== Segment start ==

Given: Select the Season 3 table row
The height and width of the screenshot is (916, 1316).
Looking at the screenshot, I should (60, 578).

== Segment end ==
== Segment start ==

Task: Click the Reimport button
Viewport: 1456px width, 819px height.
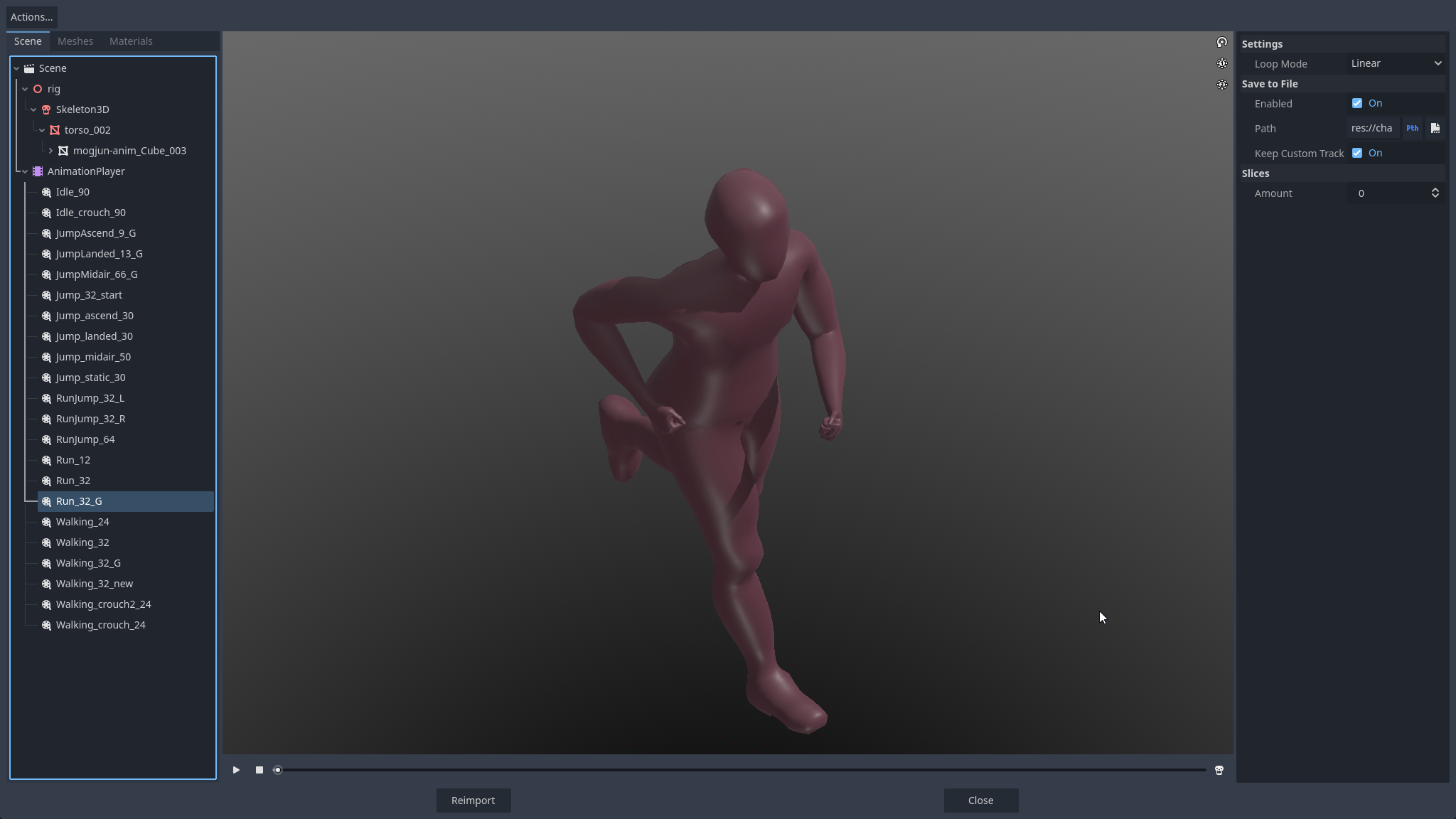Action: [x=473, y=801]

== Segment end ==
== Segment start ==

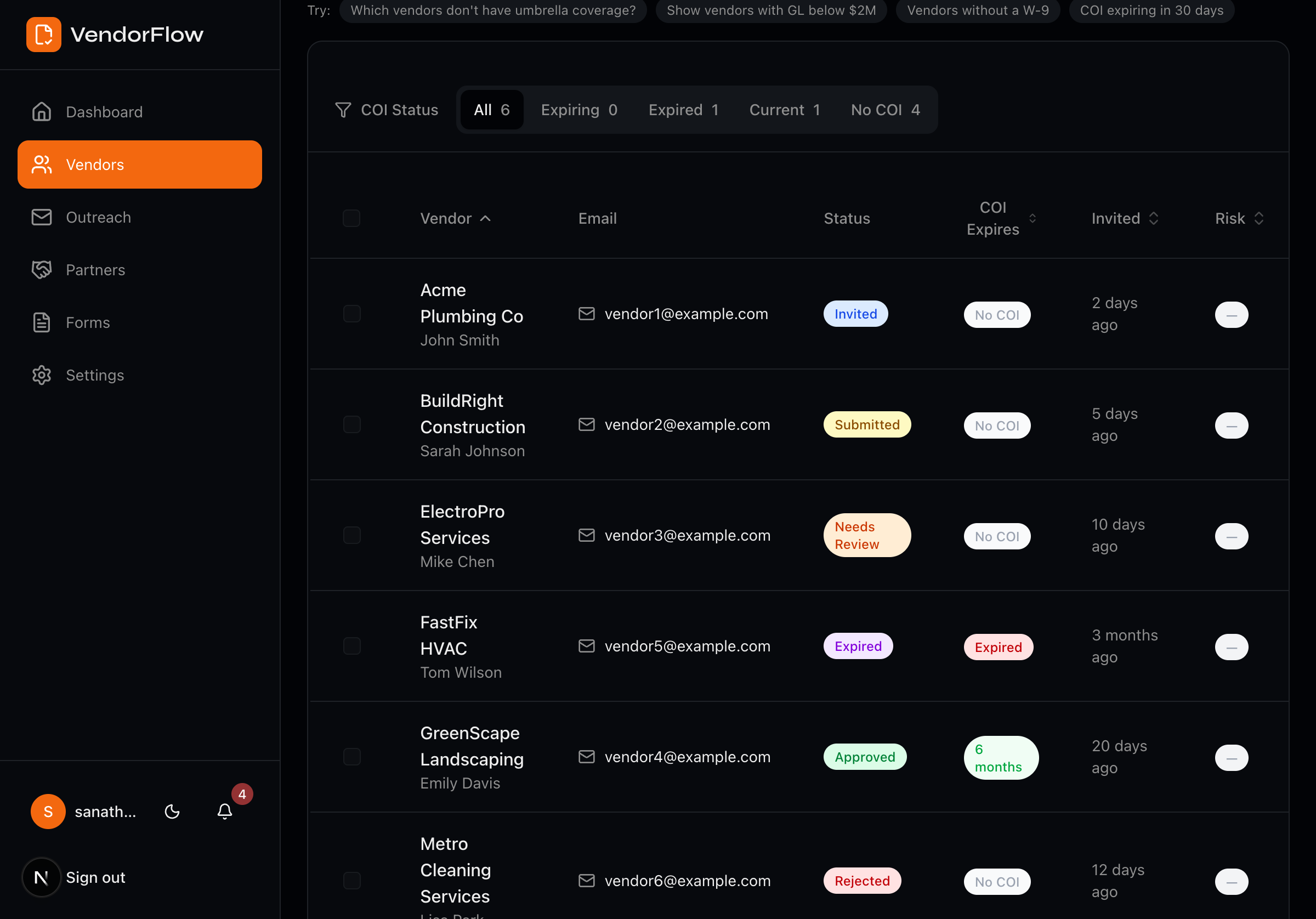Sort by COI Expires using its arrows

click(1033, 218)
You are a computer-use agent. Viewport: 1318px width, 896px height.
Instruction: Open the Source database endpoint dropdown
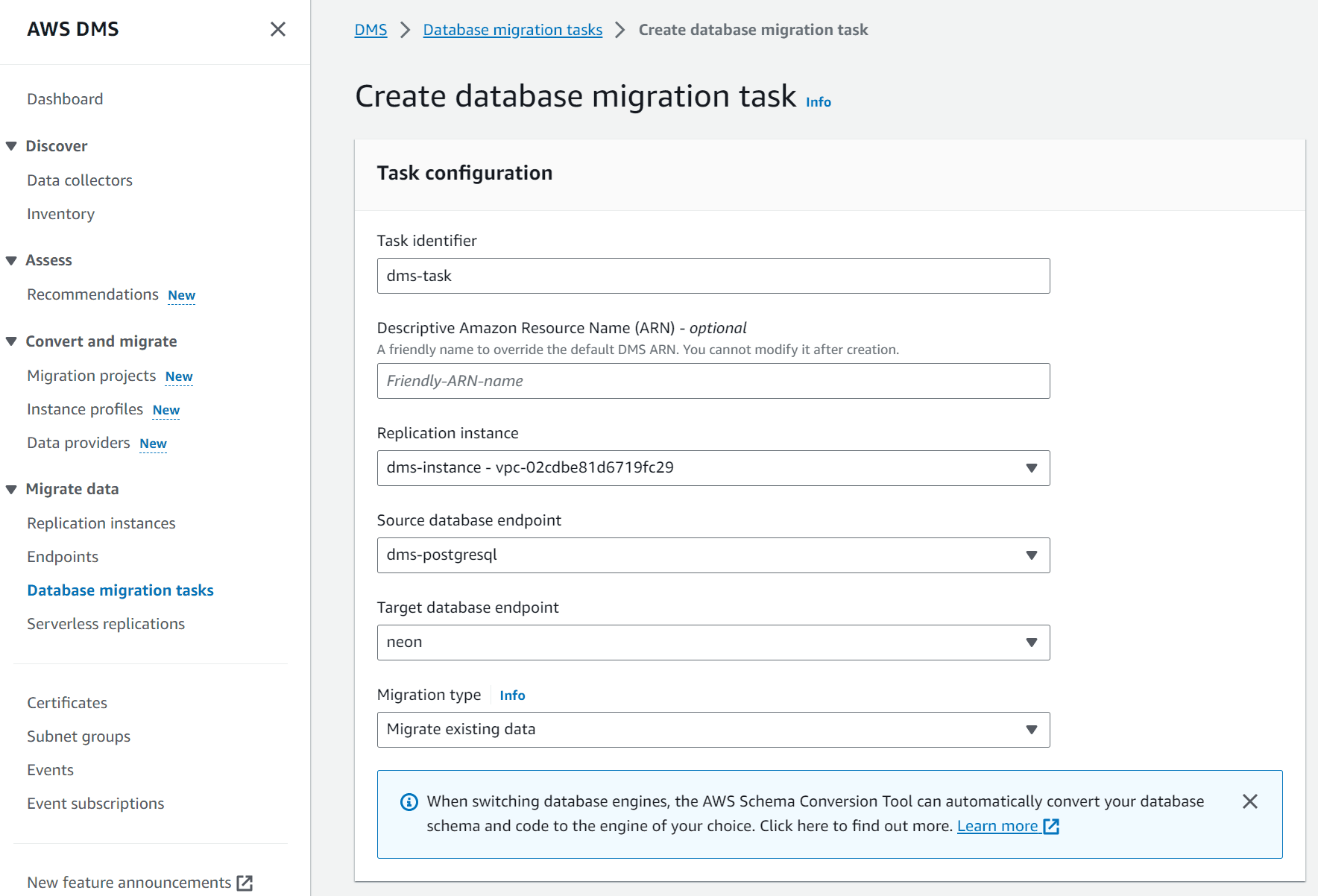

== Segment end ==

**EXERCISE**
Output exactly one stretch of the listing: from the line containing "You are a computer-use" through the line containing "Instruction: Open the", both end lines included.

**REPLY**
You are a computer-use agent. Viewport: 1318px width, 896px height.
Instruction: Open the Source database endpoint dropdown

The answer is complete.